Exercise details: Every record that follows needs to be written out again, exactly.

== Segment start ==

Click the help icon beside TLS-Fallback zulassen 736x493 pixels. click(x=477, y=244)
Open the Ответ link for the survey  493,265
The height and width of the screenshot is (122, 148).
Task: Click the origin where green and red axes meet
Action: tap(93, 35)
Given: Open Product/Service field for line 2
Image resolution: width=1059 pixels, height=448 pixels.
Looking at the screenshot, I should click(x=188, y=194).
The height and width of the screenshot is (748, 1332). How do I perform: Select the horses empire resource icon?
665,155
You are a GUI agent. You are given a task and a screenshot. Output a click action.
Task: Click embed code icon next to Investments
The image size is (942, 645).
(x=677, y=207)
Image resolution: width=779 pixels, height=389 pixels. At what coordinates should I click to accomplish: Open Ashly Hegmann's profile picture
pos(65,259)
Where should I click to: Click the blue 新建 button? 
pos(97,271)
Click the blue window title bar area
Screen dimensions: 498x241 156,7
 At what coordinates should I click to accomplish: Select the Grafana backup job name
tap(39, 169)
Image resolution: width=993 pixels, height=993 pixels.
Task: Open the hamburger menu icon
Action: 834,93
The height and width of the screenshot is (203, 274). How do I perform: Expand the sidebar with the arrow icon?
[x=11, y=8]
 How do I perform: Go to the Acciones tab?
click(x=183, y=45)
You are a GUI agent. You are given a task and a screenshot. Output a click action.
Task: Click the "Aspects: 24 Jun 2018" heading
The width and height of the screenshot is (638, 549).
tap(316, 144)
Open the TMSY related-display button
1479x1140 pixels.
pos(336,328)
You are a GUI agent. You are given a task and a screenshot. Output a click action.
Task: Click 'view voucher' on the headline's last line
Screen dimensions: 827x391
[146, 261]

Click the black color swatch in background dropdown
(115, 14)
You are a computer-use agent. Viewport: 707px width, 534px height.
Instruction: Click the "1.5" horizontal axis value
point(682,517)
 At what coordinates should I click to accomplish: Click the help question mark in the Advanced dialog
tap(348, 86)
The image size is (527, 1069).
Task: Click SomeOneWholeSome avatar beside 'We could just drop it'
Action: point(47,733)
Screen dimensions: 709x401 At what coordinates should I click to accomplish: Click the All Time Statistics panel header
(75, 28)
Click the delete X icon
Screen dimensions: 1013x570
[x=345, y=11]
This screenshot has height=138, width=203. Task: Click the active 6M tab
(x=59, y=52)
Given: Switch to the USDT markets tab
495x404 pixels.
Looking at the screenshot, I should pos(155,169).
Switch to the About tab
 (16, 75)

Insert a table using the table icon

== Segment end ==

Answer section:
Click the help icon beside TLS-Fallback zulassen 736x493 pixels. click(x=477, y=244)
Open the Ответ link for the survey  493,265
The height and width of the screenshot is (122, 148).
Task: Click the origin where green and red axes meet
Action: tap(93, 35)
Given: Open Product/Service field for line 2
Image resolution: width=1059 pixels, height=448 pixels.
Looking at the screenshot, I should click(x=188, y=194).
The height and width of the screenshot is (748, 1332). How do I perform: Select the horses empire resource icon?
665,155
You are a GUI agent. You are given a task and a screenshot. Output a click action.
Task: Click embed code icon next to Investments
The image size is (942, 645).
(x=677, y=207)
Image resolution: width=779 pixels, height=389 pixels. At what coordinates should I click to accomplish: Open Ashly Hegmann's profile picture
pos(65,259)
Where should I click to: Click the blue 新建 button? 
pos(97,271)
Click the blue window title bar area
Screen dimensions: 498x241 156,7
 At what coordinates should I click to accomplish: Select the Grafana backup job name
tap(39, 169)
Image resolution: width=993 pixels, height=993 pixels.
Task: Open the hamburger menu icon
Action: 834,93
The height and width of the screenshot is (203, 274). How do I perform: Expand the sidebar with the arrow icon?
[x=11, y=8]
 How do I perform: Go to the Acciones tab?
click(x=183, y=45)
You are a GUI agent. You are given a task and a screenshot. Output a click action.
Task: Click the "Aspects: 24 Jun 2018" heading
The width and height of the screenshot is (638, 549).
tap(316, 144)
Open the TMSY related-display button
1479x1140 pixels.
pos(336,328)
You are a GUI agent. You are given a task and a screenshot. Output a click action.
Task: Click 'view voucher' on the headline's last line
Screen dimensions: 827x391
[146, 261]

Click the black color swatch in background dropdown
(115, 14)
You are a computer-use agent. Viewport: 707px width, 534px height.
Instruction: Click the "1.5" horizontal axis value
point(682,517)
 At what coordinates should I click to accomplish: Click the help question mark in the Advanced dialog
tap(348, 86)
The image size is (527, 1069).
Task: Click SomeOneWholeSome avatar beside 'We could just drop it'
Action: point(47,733)
Screen dimensions: 709x401 At what coordinates should I click to accomplish: Click the All Time Statistics panel header
(75, 28)
Click the delete X icon
Screen dimensions: 1013x570
[x=345, y=11]
This screenshot has height=138, width=203. Task: Click the active 6M tab
(x=59, y=52)
Given: Switch to the USDT markets tab
495x404 pixels.
Looking at the screenshot, I should pos(155,169).
Switch to the About tab
 (16, 75)

Insert a table using the table icon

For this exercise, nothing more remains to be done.